The steps required to compute a KDE time series of radiocarbon data are therefore the following: (a) choose a point from the calibrated probability density of each radiocarbon date, (b) use these as the data parameter in a KDE software function and (c) plot or otherwise analyse the results. In the subsequent texts, I suggest a method for factoring in the calibration uncertainty using a bootstrapping random sampling method. This produces results that are comparable to the more complicated and robust method proposed recently by Bronk Ramsey (2017) and is much faster to run and therefore useful for exploratory work. Readers are encouraged to also look to Bronk Ramsey’s method and draw comparisons between it and the tools presented here.

Suggested Refinements: Confidence Intervals and Permutation

Many time series-based studies of chronological data struggle to define the degree of confidence associated with the patterns revealed by the analysis, or if they do, the confidence intervals are highly conservative because they are calculated using random permutations of summed probability models and are affected by noise from the calibration dataset. KDE time series suppress noise, but for all practical purposes, their confidence intervals cannot be calculated directly, especially for the complex patterns of uncertainty associated with radiocarbon data. One solution, which I introduce here, is to use a Monte Carlo process to estimate so-called “bootstrap” uncertainty. The method I propose is as follows, with the relevant R code appearing in the supplementary materials:

  1. 1.

    A large catalogue of radiocarbon dates (ideally several thousand entries per millennia) relevant to the research question is obtained and edited such that no site phases are over-represented.

  2. 2.

    A proportion of the entries are randomly selected.

  3. 3.

    Each 14C date is calibrated.

  4. 4.

    From each calibrated probability density function, one calendar year is sampled.

  5. 5.

    The Gaussian kernel density of these sampled ages is estimated.

  6. 6.

    Steps 3–5 are repeated many times (e.g. 1000).

  7. 7.

    Steps 2–6 are repeated a few times, to check that the input data is sufficiently resolved.

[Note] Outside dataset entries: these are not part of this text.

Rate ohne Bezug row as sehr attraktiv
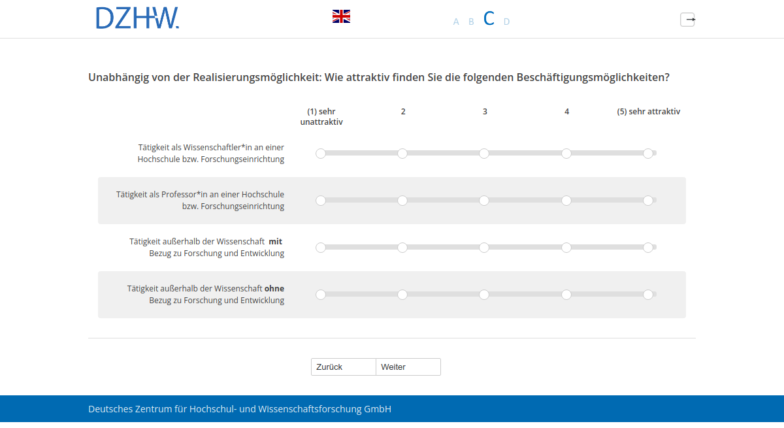This screenshot has width=784, height=428. (648, 295)
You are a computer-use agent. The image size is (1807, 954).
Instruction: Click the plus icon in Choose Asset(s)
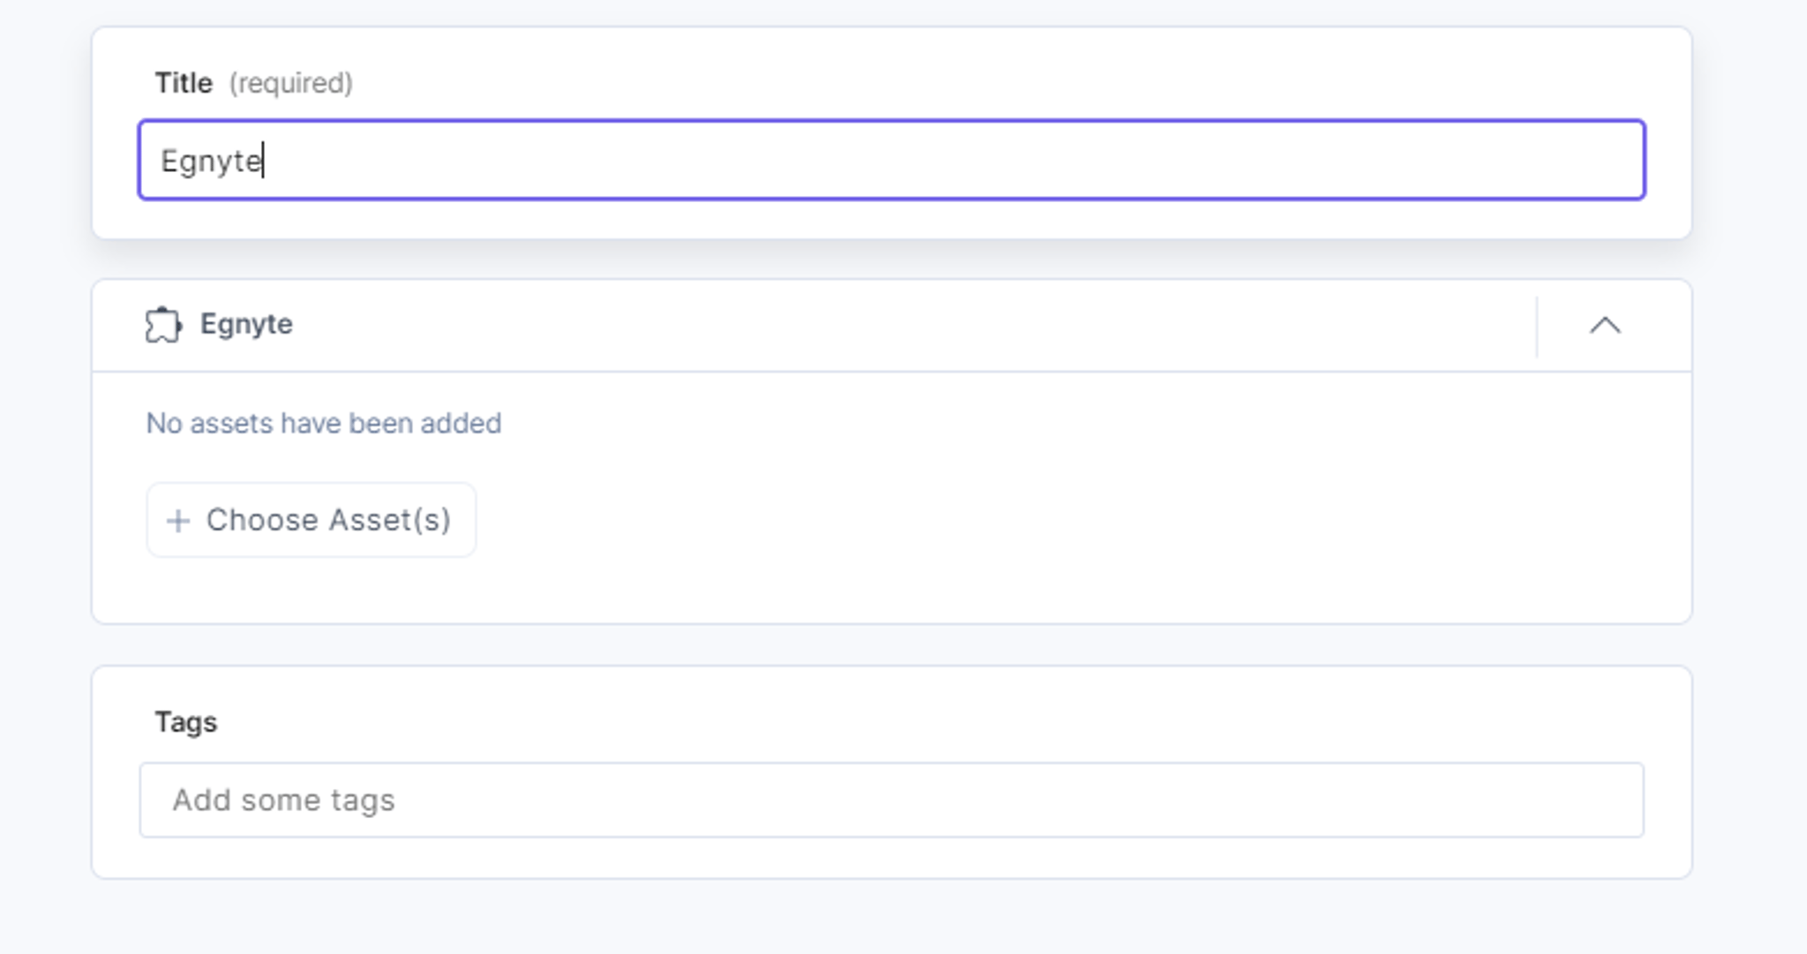(178, 521)
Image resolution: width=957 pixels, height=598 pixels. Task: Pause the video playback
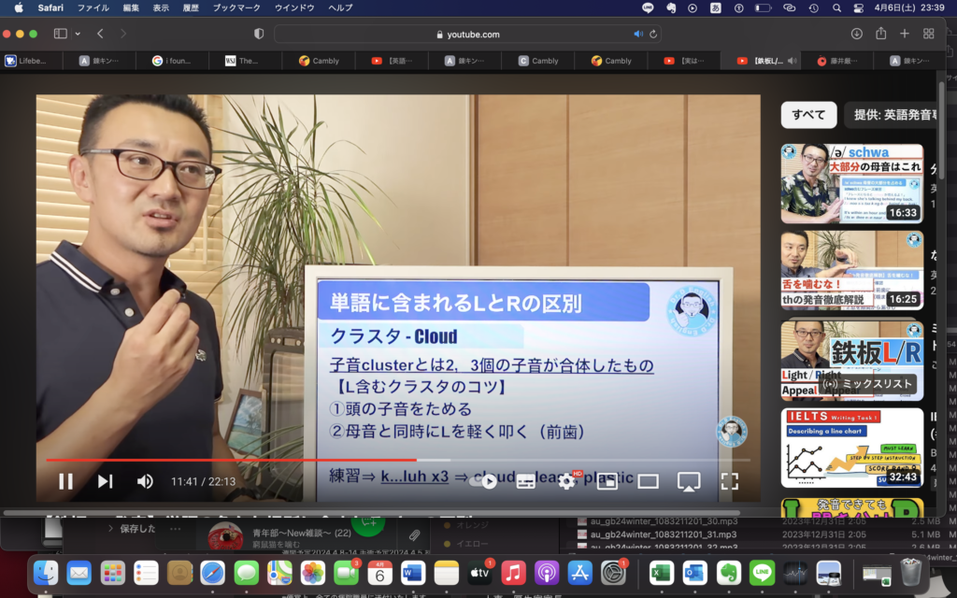(x=65, y=481)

A model of the changing activity levels in the input data emerges as iterations of the process play out. These can be plotted or summarized using the mean and standard deviation of the Gaussian kernel density of each year, which can be computed “on-the-fly” with streaming input data, after each iteration of step 5.

The choice of bandwidth depends partly on the sample size, as the bootstrap confidence interval will be very large if the sample size is small, and also whether long-term or short-term trends are of interest. For most archaeological applications, relatively small bandwidths (e.g. 30 years) will probably be preferred as these will respond to sudden changes in the archaeological record. However, if the overall aim is to model evolutionary trends over many millennia, then bandwidths spanning several centuries can be used. As a general rule, if using a smaller bandwidth to attempt to resolve short-term patterns, then the uncertainty associated with the KDE model increases. This is an archaeological “uncertainty principle” of sorts; one can have a highly resolved radiocarbon density model, or one with a narrow confidence interval, but not both.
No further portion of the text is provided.